L’esperienza del terremoto del ’76 esempio di resilienza alle situazioni critiche
“L’esperienza del terremoto del 1976 fu un emblematico esempio di resilienza a cui vennero sottoposti, loro malgrado, i cittadini del Friuli Venezia Giulia. Dopo lo smarrimento iniziale per aver perso ciò che la furia del sisma aveva inesorabilmente distrutto, prevalse lo spirito di sacrificio e l’abnegazione della nostra gente: dalle macerie, la popolazione e le istituzioni assieme, riuscirono a rimettere in piedi un intero sistema, non solo facendolo ripartire ma consentendo anche alla nostra regione di compiere un grande salto di qualità. Ciò che venne compiuto all’epoca resta ancora un esempio, a futura memoria sia di quanti vissero quell’esperienza sia di chi allora non c’era ma che ha ora sotto gli occhi quanto venne compiuto con grande lungimiranza”.
Lo ha detto l’assessore regionale alle Finanze Barbara Zilli durante il suo intervento nella sala consiliare del Comune di Gemona a “ResiliEnhance field-trip FVG”, iniziativa tenutasi nell’ambito del Programma ResiliEnhance, sviluppato con l’Iniziativa Centro Europea (InCE), dalla Cattedra Unesco dell’Università di Udine in collaborazione con il Cism e supportato dalla Regione Friuli Venezia Giulia. Il programma è finalizzato allo studio della resilienza alle situazioni critiche e alla trasformazione degli approcci di governance, in contesti complessi e di rischio sistemico. Il field-trip coinvolge un gruppo multidisciplinare di esperti internazionali e interesserà l’area colpita dal terremoto del 1976. Lo scopo è condurre un’analisi retrospettiva post-evento di un caso studio di governance dei disastri, adottando un approccio intersettoriale attraverso discussioni, scambi di esperienze e lavoro collaborativo a livello internazionale.
“Ringrazio questo gruppo di esperti – ha detto l’assessore – perché non poteva esserci luogo migliore per poter analizzare un caso di studio che divenne emblematico e che fu un’esemplare dimostrazione della resilienza della popolazione locale. Il riferimento è al duomo di Venzone, simbolo della ricostruzione, che venne riportato al suo antico splendore grazie alla forza di volontà espressa dalla popolazione locale. Dalle macerie, ogni singola pietra venne recuperata; quei 7650 pezzi furono adagiati in un campo in attesa che – in un percorso condiviso che mise al primo posto la ricostruzione dei capannoni, a cui fecero seguito le case e quindi le chiese – quel simbolo potesse rivedere la luce attraverso il processo di anastilosi. Non fu un’operazione facile ma a sorreggere quell’impresa ci fu la forza di una intera comunità, con le sue radici ben salde nel territorio”.
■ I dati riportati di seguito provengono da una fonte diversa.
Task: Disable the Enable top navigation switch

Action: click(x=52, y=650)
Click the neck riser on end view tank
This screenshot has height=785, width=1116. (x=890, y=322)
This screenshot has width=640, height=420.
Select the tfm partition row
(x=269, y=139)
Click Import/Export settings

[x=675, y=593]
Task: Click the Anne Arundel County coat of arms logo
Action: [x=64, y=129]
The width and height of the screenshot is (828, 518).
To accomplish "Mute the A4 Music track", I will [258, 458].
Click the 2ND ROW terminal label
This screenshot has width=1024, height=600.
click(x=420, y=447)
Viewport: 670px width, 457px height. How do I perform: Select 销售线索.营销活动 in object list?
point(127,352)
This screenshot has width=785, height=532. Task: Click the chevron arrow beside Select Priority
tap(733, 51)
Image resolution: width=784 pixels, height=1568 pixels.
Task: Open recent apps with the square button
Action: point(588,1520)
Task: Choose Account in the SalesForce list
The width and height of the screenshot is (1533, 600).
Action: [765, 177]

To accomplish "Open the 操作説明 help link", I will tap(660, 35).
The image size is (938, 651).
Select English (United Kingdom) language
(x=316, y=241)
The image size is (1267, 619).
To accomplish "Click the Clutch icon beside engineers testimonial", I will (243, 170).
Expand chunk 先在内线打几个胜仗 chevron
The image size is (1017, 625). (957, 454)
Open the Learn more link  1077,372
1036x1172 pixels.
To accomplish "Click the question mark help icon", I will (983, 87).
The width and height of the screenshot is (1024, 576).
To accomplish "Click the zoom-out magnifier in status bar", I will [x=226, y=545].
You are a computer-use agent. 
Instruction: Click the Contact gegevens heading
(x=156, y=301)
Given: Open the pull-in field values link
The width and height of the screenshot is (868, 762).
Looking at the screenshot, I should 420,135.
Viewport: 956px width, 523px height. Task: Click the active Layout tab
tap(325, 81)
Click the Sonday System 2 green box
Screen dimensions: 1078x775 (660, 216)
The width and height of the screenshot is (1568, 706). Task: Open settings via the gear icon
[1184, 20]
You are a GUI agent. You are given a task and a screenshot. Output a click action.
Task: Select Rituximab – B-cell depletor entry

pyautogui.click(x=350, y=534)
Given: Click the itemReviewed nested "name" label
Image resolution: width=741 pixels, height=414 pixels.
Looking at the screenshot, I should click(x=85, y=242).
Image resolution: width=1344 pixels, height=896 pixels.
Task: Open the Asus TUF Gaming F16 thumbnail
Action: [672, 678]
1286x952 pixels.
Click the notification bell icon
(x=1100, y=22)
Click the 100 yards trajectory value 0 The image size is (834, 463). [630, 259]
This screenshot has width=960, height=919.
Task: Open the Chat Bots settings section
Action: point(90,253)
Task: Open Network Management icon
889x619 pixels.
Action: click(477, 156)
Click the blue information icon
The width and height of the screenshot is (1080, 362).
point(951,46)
“Allora il Friuli Venezia Giulia – ha aggiunto Zilli – fu antesignano di quello che fu un evento eccezionale e per il quale il territorio è ancora grato verso chi non solo condivise ma anche mise in atto quella scommessa. Ciò che allora sembrava impossibile oggi invece è diventato quasi una normalità, grazie agli studi e alla formazione di quanti si dedicano a questo tipo di interventi. Il pensiero quindi è rivolto alle giovani generazioni, che devono avere sempre più padronanza del territorio non solo sotto il profilo urbanistico ma anche come tutela di un patrimonio di valore inestimabile qual è quello legato all’identità di una comunità, che si costruisce con il rispetto e la condivisione dei valori della popolazione locale”.